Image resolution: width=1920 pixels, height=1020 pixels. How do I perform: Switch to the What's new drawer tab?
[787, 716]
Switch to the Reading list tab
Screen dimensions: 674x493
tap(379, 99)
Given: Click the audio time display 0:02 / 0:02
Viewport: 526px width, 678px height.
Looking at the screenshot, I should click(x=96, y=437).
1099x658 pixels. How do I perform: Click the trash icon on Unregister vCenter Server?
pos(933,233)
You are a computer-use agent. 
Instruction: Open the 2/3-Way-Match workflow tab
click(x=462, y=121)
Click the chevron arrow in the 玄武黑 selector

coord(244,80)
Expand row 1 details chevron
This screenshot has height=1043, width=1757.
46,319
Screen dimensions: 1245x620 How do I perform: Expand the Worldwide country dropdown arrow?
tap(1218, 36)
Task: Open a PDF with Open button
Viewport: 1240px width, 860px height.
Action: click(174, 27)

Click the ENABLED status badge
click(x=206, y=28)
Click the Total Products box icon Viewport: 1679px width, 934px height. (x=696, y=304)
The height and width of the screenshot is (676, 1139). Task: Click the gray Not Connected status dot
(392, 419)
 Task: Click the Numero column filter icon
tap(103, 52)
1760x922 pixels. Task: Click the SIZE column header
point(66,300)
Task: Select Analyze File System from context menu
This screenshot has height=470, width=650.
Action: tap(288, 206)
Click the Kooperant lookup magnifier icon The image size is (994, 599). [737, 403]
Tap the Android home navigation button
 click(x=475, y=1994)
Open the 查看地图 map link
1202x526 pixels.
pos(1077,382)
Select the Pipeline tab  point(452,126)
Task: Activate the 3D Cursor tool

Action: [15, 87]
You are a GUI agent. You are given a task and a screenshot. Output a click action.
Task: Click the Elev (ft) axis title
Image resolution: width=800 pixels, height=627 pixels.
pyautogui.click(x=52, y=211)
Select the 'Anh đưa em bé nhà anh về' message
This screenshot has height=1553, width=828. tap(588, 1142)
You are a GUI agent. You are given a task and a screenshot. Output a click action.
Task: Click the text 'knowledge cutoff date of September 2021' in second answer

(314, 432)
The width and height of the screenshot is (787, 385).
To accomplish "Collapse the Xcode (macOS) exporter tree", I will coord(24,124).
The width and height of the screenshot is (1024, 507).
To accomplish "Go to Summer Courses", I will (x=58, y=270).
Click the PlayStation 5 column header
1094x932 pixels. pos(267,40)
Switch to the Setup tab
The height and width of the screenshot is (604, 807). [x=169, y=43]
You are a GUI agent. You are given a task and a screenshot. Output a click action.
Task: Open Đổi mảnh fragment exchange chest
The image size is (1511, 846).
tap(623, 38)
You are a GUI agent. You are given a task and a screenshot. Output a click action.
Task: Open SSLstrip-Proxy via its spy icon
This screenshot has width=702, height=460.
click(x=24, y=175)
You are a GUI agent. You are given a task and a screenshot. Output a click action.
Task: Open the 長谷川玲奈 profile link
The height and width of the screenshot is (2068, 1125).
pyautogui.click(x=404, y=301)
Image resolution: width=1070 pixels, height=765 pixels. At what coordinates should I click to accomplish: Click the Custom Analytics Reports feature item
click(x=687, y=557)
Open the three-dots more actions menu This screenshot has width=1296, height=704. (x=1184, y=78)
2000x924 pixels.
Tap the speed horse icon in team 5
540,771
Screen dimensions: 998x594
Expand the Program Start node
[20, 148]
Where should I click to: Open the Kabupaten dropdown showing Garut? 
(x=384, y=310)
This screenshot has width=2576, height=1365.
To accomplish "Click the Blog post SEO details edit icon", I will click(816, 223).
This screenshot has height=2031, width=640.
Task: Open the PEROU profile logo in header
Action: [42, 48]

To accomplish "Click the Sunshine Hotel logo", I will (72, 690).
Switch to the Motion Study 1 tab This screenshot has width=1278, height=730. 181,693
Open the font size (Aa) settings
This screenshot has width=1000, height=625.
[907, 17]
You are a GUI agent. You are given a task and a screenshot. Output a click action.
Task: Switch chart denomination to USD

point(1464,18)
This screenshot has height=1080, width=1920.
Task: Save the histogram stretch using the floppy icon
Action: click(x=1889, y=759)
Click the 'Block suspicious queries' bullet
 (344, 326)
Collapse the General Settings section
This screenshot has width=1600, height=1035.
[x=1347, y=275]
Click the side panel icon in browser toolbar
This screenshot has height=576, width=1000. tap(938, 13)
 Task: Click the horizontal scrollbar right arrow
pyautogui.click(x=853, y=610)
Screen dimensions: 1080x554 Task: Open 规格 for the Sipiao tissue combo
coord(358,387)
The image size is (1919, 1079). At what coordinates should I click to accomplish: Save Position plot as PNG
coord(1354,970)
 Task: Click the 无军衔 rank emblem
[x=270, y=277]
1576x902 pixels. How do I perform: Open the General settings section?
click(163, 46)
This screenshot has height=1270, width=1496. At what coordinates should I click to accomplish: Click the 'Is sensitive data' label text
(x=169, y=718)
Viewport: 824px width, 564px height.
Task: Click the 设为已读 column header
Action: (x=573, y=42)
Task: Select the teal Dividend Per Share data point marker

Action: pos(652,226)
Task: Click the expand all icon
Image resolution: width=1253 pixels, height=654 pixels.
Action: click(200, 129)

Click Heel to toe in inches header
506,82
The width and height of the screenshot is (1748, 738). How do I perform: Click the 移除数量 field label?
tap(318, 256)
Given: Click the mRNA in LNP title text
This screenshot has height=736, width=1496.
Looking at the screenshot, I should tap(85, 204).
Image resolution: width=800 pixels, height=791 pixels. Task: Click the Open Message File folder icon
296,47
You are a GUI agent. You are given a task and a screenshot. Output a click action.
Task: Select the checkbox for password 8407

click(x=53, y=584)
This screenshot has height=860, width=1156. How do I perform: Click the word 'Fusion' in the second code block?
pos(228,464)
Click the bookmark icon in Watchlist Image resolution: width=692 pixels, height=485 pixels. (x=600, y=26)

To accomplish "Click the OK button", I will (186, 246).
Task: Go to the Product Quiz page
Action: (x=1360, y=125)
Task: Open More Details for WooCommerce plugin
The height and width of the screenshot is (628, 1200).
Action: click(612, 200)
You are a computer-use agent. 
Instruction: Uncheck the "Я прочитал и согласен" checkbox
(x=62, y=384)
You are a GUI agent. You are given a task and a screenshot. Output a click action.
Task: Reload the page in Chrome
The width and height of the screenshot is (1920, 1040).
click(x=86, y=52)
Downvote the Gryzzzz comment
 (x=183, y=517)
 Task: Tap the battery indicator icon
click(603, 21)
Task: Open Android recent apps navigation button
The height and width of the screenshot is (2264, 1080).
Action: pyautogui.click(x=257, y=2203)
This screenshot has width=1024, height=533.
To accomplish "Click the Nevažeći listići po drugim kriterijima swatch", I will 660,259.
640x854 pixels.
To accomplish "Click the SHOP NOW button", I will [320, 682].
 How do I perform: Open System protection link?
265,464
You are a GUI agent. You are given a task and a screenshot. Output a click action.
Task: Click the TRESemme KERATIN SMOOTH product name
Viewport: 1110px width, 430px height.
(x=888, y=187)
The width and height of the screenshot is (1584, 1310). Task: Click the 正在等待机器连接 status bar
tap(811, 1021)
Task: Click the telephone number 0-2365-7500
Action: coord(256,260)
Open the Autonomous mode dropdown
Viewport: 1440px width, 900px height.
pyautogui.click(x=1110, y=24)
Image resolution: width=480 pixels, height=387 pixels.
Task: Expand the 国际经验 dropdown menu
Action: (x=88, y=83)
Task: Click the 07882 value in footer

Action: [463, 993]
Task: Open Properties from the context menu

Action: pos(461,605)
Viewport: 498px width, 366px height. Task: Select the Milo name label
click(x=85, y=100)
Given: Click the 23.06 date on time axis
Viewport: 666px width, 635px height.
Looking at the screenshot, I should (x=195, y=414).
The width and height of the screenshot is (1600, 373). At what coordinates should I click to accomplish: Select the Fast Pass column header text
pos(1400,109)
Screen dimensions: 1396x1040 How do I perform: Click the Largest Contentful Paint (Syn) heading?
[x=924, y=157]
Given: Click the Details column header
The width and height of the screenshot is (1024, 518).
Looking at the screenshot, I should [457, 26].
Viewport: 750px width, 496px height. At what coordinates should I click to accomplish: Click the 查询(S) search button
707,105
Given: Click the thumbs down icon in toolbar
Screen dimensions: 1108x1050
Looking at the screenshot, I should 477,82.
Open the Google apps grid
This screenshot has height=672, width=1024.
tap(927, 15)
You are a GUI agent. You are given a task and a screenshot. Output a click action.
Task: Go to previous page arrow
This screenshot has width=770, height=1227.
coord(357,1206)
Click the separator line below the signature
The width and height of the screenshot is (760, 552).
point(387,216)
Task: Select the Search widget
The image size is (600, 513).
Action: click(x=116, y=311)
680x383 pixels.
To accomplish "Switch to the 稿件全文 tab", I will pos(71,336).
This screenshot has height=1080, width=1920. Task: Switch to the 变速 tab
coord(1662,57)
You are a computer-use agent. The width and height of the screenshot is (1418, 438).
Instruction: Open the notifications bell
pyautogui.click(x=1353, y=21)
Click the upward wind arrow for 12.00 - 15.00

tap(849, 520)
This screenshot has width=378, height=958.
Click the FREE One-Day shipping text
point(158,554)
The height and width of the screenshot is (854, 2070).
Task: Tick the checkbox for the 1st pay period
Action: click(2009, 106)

....................

Prompt — All that is wanted is a faithful reproduction of the line above with "Task: Tap the battery indicator icon", the line with "Given: Click the 23.06 date on time axis", and every line in between.

Solution —
 Task: Tap the battery indicator icon
click(603, 21)
Task: Open Android recent apps navigation button
The height and width of the screenshot is (2264, 1080).
Action: pyautogui.click(x=257, y=2203)
This screenshot has width=1024, height=533.
To accomplish "Click the Nevažeći listići po drugim kriterijima swatch", I will 660,259.
640x854 pixels.
To accomplish "Click the SHOP NOW button", I will [320, 682].
 How do I perform: Open System protection link?
265,464
You are a GUI agent. You are given a task and a screenshot. Output a click action.
Task: Click the TRESemme KERATIN SMOOTH product name
Viewport: 1110px width, 430px height.
(x=888, y=187)
The width and height of the screenshot is (1584, 1310). Task: Click the 正在等待机器连接 status bar
tap(811, 1021)
Task: Click the telephone number 0-2365-7500
Action: coord(256,260)
Open the Autonomous mode dropdown
Viewport: 1440px width, 900px height.
pyautogui.click(x=1110, y=24)
Image resolution: width=480 pixels, height=387 pixels.
Task: Expand the 国际经验 dropdown menu
Action: (x=88, y=83)
Task: Click the 07882 value in footer

Action: [463, 993]
Task: Open Properties from the context menu

Action: pos(461,605)
Viewport: 498px width, 366px height. Task: Select the Milo name label
click(x=85, y=100)
Given: Click the 23.06 date on time axis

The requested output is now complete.